**Your instructions:** In the metadata guidelines introduction below, what share of information is estimated to have some relationship to the earth's surface?

*** Opening of Excerpted passage ***

1. Introduction

1.1 Purpose of Guidelines

These Guidelines represent the first stage in the development of metadata services for the discovery of data resources that have a geographic component. They have been developed as part of the National Geospatial Data Framework (NGDF). Their aim is to provide a consistent and simple method of documenting any data resources that are referenced in some way to the earth’s surface whether by coordinates or geographic identifiers (addresses, administrative area, component of postcode). The consistent recording of metadata or information about data resources and their presentation in catalogues accessible to the user community via the Internet considerably facilitates the discovery of such data resources.

It is estimated that 80% of information has some relationship to the earth’s surface or, to put it another way, it is geospatially referenced . These Guidelines have been designed to be usable with any data resources that have some sort of geospatial reference whether these are maps, imagery, textual or numeric.

There are a number of metadata standards in existence or under development. None of those existing were found to meet with the requirements of being simple and applicable to the full range of data resources that are geospatially referenced. In developing these Guidelines metadata standards which are not specifically for geospatial data such as the "Dublin Core" [3] have also been examined.

These Guidelines have been produced for use in the United Kingdom. However, with the evolution of global information infrastructures, developments outside the UK cannot be ignored. Therefore the Guidelines must be regarded as interim pending the development of standards at the international level such as those being developed by Technical Committee 211 of the International Organisation for Standardisation (ISO).

*** Close of Excerpted passage ***
*** Opening of Source material ***

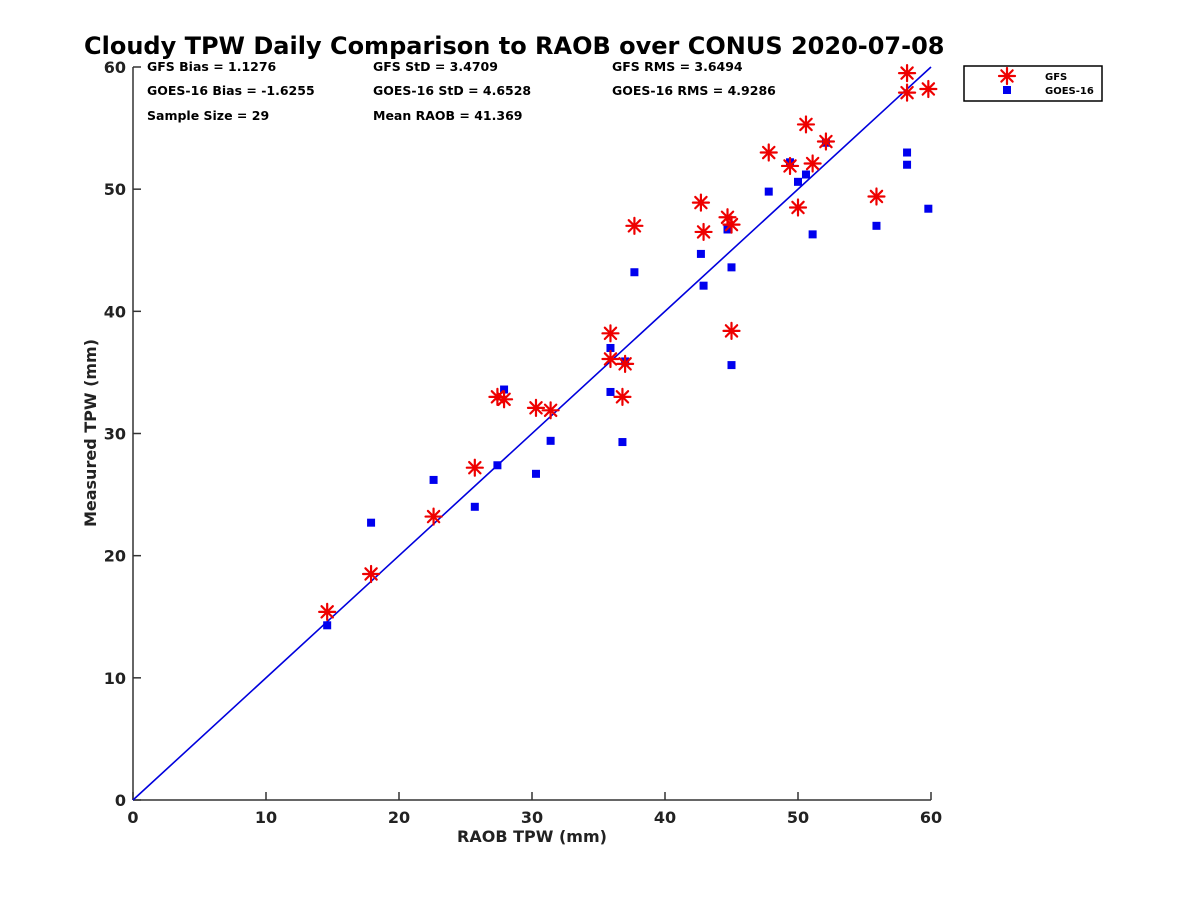  What do you see at coordinates (448, 116) in the screenshot?
I see `stat-text: Mean RAOB = 41.369` at bounding box center [448, 116].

*** Close of Source material ***

**Reply:** 80%